> **Exercise**
For the entries below, state how many lines contain the word "clock" and add nothing else.
*** Block opens ***
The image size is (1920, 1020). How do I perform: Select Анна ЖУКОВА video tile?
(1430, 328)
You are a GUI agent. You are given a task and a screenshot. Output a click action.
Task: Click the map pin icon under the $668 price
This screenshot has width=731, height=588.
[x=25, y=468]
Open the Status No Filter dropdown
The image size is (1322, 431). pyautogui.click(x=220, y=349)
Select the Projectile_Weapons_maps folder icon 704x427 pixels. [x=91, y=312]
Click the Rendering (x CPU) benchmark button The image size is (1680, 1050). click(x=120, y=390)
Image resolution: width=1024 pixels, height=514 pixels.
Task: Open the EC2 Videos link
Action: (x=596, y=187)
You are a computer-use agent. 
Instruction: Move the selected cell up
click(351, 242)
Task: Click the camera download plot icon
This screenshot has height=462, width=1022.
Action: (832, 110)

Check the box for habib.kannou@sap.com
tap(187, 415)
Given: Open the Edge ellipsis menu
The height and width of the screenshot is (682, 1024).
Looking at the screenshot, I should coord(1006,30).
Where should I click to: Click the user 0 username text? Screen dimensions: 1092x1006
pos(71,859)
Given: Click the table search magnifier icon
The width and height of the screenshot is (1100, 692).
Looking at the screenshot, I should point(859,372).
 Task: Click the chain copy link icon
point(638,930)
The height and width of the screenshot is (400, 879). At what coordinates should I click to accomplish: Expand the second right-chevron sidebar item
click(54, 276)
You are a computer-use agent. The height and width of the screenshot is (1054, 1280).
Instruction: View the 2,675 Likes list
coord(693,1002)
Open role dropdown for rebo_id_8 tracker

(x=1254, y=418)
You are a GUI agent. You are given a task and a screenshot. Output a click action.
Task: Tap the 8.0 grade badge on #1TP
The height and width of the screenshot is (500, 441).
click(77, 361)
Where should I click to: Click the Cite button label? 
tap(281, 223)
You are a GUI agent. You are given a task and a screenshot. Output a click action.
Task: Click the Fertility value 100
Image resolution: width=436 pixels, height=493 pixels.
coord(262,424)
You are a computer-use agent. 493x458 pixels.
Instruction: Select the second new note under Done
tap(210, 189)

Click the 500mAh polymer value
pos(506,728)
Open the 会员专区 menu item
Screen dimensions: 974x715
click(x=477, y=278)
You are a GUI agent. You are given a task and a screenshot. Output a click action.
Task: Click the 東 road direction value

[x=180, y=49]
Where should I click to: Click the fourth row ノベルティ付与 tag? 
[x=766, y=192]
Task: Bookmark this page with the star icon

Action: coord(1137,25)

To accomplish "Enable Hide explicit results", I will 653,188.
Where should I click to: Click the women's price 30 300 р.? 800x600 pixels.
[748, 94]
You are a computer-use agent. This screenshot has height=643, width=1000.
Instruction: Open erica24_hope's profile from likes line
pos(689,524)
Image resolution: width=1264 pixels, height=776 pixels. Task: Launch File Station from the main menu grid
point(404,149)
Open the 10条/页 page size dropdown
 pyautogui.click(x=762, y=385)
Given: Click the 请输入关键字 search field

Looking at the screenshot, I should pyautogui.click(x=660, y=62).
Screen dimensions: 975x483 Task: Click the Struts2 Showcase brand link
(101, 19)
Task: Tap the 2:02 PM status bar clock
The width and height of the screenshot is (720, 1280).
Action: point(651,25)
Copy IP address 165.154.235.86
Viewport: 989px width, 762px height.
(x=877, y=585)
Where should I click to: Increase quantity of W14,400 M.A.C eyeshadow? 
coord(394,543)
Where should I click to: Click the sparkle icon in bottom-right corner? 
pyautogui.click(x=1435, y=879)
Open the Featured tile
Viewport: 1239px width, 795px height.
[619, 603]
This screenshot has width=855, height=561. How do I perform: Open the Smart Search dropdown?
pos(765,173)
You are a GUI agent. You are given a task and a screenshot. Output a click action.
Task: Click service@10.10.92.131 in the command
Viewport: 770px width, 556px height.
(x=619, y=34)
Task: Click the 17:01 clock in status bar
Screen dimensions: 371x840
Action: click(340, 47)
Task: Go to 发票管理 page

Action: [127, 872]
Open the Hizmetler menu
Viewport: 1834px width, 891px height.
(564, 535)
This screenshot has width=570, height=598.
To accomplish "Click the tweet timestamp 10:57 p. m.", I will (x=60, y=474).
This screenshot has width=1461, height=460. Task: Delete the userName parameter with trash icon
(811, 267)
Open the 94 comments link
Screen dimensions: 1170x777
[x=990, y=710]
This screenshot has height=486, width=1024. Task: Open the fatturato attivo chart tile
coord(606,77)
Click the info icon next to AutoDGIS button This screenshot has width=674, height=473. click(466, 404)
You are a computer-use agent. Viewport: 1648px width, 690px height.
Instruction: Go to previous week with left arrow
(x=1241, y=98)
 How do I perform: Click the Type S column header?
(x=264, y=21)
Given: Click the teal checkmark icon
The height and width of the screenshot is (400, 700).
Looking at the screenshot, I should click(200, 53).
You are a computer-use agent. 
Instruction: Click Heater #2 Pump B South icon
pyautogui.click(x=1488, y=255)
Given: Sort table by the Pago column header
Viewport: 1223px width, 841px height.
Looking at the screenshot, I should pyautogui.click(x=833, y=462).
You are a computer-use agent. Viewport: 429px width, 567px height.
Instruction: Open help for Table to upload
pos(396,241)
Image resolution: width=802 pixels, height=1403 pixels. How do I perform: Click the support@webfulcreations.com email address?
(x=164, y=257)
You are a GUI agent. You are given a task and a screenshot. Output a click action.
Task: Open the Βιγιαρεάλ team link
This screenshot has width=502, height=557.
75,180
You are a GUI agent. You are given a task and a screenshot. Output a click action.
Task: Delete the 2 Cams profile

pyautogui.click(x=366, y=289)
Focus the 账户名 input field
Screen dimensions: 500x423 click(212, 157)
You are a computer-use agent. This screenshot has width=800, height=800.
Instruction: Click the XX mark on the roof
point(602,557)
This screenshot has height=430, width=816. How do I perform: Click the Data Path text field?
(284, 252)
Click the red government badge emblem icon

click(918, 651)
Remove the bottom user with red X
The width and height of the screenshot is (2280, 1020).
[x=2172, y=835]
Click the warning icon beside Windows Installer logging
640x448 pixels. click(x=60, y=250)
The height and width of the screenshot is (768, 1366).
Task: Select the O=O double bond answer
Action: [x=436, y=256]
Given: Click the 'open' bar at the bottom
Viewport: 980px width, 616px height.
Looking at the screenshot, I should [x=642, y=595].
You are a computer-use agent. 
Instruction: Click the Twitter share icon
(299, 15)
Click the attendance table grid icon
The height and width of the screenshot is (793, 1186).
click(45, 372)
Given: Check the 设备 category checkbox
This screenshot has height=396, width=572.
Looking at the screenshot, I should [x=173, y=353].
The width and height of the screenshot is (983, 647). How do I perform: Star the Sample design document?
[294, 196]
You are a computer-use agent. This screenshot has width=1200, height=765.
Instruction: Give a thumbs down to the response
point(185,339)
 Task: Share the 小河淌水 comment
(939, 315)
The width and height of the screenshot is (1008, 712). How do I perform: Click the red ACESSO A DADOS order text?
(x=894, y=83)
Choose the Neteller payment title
*** Block closes ***
> **Solution to the problem**
2